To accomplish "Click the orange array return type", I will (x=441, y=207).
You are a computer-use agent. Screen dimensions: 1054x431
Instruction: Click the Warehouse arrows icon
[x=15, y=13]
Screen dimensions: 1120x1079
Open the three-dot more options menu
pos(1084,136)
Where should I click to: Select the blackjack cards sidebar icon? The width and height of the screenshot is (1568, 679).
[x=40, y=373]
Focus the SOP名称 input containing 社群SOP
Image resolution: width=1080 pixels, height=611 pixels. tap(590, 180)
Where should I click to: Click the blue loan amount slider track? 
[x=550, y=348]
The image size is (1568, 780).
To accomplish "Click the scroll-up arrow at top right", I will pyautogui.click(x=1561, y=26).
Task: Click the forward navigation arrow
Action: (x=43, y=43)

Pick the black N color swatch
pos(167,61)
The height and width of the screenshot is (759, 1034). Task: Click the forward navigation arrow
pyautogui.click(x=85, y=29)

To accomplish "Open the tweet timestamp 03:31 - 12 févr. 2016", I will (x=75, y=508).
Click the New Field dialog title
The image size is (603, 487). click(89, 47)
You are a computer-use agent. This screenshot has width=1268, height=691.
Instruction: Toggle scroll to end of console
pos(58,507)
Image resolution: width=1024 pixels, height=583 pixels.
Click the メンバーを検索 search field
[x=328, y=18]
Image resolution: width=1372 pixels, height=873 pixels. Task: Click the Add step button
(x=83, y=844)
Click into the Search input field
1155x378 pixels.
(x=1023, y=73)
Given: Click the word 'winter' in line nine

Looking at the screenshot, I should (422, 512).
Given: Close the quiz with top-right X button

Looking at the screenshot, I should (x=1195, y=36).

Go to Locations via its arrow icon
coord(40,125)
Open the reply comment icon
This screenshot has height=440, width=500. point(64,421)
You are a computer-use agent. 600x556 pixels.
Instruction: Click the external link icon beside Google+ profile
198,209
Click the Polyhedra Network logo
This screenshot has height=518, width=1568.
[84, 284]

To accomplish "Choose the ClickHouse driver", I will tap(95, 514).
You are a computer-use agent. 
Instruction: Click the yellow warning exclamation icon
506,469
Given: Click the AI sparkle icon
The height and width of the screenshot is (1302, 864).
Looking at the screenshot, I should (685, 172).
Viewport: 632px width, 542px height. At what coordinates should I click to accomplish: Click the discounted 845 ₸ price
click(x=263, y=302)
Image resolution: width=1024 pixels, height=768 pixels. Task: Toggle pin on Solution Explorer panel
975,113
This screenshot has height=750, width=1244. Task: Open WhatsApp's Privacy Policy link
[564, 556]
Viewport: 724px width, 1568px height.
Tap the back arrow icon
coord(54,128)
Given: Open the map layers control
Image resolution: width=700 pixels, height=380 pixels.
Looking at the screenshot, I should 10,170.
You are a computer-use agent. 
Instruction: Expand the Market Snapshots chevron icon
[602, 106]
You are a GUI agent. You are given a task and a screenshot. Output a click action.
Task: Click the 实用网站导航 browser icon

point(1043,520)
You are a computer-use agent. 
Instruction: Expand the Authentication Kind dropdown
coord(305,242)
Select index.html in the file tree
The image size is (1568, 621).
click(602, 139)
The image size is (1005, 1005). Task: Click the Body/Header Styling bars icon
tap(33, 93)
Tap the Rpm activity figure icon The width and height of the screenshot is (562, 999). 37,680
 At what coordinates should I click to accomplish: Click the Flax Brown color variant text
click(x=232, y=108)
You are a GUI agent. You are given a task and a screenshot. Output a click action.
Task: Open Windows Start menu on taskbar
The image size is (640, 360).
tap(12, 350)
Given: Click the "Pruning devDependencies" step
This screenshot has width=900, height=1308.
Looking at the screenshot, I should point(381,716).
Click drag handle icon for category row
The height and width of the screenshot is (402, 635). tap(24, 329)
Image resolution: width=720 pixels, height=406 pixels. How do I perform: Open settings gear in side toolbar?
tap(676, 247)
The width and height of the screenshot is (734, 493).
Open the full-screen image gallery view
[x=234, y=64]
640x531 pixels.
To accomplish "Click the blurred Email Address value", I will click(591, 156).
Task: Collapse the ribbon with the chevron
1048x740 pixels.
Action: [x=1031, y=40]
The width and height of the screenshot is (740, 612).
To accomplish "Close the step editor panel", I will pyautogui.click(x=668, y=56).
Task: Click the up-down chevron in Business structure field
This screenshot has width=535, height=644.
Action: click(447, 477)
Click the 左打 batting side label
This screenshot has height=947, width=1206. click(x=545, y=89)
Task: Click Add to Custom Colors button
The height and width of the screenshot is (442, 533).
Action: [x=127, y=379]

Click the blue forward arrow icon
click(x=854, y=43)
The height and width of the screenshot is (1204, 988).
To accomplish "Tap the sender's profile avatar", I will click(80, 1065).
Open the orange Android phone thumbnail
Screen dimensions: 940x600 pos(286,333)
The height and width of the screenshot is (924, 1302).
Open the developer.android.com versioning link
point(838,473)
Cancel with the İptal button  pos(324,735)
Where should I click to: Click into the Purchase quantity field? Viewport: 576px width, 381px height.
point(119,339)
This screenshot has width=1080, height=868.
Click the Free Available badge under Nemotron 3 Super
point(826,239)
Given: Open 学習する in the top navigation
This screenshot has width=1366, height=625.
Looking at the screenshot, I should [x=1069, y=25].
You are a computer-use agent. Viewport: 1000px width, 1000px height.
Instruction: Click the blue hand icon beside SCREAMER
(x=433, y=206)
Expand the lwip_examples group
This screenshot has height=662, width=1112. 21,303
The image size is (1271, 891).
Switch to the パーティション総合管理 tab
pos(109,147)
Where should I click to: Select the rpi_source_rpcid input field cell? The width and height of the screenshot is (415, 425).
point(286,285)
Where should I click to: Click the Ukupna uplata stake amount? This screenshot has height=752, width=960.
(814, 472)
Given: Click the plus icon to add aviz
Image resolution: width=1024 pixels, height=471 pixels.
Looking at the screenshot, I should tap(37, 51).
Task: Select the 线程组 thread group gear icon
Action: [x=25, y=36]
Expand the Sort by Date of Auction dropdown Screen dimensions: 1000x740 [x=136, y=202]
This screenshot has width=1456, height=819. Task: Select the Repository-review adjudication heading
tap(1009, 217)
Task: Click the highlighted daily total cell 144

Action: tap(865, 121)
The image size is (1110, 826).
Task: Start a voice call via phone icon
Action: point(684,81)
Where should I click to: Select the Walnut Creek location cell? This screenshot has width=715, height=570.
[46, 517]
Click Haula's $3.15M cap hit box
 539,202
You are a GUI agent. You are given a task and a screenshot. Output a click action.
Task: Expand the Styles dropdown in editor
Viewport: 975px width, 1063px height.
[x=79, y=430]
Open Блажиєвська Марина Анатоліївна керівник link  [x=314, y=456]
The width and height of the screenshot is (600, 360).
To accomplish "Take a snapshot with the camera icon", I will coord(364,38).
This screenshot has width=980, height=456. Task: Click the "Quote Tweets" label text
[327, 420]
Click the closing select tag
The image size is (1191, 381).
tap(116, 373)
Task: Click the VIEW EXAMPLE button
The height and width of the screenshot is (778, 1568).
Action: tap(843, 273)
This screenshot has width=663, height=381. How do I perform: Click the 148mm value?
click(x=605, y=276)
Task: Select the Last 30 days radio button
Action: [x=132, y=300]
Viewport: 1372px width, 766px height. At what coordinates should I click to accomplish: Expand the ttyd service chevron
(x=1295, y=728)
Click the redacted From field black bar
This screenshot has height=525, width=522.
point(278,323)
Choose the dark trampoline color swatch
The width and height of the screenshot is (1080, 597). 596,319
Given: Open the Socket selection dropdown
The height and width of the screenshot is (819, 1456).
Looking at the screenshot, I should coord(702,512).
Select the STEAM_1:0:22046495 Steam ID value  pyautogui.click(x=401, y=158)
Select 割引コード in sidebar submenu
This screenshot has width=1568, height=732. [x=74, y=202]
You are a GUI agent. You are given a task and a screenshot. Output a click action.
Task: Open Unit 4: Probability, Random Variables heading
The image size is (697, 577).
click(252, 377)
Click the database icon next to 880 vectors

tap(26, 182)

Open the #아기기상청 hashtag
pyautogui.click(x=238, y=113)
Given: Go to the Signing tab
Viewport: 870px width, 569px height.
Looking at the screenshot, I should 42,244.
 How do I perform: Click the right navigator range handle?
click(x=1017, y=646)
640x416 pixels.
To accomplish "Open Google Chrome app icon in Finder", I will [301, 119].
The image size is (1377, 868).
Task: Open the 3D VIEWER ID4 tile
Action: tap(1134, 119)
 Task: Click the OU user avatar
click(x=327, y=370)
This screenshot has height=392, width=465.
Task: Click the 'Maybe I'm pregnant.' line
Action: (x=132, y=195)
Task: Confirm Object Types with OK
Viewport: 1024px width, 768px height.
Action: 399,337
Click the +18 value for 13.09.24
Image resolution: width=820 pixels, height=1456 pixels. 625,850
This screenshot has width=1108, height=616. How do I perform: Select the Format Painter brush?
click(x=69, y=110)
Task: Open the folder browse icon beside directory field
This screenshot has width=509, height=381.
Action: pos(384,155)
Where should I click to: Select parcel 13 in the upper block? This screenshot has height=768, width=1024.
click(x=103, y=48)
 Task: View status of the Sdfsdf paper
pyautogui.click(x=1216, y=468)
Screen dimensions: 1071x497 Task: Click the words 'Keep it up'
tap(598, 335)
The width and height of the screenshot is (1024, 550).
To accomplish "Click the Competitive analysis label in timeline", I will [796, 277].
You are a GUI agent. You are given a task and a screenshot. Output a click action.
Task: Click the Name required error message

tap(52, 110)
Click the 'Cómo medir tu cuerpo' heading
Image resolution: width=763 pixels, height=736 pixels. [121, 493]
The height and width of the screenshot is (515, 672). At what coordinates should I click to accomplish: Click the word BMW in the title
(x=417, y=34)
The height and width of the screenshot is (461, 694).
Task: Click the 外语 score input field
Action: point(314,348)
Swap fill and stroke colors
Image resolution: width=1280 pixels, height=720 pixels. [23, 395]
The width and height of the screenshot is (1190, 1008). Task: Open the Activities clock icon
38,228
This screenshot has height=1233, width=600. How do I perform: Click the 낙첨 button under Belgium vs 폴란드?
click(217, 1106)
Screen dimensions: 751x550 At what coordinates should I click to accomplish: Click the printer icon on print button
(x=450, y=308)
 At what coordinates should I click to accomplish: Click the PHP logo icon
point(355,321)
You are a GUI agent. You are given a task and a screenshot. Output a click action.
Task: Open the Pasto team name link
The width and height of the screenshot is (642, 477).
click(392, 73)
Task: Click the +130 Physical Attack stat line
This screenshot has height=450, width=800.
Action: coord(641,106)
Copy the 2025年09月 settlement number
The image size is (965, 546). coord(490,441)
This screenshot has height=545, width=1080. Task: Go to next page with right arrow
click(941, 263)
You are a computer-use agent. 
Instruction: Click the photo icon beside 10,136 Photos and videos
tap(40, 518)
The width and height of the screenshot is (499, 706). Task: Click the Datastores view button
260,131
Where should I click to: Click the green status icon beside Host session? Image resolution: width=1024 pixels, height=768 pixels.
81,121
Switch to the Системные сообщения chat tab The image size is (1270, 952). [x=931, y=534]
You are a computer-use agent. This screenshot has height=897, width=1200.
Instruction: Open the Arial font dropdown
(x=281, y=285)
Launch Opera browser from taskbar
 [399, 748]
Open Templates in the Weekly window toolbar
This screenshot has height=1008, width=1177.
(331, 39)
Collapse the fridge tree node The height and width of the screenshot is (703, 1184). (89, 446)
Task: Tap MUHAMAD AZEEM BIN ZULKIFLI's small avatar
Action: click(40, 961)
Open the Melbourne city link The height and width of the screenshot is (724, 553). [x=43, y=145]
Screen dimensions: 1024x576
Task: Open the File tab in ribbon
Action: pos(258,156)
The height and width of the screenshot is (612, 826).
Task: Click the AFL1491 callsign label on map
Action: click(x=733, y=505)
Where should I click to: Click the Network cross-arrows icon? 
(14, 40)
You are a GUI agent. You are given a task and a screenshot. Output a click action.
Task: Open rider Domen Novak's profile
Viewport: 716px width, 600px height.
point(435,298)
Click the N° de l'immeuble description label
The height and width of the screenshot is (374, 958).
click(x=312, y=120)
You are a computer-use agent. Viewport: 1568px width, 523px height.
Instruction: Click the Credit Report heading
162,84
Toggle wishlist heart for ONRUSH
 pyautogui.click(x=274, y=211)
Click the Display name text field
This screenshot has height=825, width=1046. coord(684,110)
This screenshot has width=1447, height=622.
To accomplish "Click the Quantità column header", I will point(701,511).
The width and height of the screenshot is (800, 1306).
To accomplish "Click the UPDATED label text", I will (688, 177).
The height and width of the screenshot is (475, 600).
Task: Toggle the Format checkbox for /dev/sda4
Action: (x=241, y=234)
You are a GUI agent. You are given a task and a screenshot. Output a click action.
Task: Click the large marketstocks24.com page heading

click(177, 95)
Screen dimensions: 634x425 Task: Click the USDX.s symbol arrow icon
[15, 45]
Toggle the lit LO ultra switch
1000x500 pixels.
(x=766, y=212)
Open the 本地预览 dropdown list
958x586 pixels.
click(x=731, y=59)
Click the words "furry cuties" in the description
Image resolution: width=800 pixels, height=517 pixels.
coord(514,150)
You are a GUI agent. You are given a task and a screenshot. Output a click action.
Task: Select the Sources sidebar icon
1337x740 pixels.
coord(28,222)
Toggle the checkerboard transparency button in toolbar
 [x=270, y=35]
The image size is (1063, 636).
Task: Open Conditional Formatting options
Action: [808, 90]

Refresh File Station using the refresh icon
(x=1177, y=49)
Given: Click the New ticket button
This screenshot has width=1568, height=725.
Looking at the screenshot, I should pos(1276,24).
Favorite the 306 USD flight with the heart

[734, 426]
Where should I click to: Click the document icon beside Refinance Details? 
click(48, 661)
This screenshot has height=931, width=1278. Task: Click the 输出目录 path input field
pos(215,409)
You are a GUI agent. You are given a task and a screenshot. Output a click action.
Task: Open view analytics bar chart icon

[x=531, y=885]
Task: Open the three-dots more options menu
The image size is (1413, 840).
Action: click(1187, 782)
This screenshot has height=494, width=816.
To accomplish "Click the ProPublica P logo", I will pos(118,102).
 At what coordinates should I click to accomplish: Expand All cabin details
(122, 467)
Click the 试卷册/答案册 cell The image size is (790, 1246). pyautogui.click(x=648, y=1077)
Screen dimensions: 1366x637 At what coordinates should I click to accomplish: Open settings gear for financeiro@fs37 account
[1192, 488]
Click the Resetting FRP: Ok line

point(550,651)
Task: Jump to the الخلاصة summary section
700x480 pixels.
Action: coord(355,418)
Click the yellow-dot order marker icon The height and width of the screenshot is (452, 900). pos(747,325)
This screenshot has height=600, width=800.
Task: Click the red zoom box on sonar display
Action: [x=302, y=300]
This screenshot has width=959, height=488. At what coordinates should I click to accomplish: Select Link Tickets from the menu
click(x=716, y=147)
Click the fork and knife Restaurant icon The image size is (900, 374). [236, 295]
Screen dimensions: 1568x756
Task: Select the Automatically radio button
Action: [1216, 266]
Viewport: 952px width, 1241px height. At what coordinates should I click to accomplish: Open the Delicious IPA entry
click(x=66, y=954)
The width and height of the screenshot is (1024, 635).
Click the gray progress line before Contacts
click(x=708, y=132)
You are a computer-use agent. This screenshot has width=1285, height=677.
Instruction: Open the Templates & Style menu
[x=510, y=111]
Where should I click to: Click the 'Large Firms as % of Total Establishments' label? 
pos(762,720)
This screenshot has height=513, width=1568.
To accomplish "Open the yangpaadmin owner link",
════════════════
*Required work:*
Show the lines of the entries that include the string "editor", copying each in full.

*Problem solution:*
To accomplish "Close the step editor panel", I will pyautogui.click(x=668, y=56).
Task: Expand the Styles dropdown in editor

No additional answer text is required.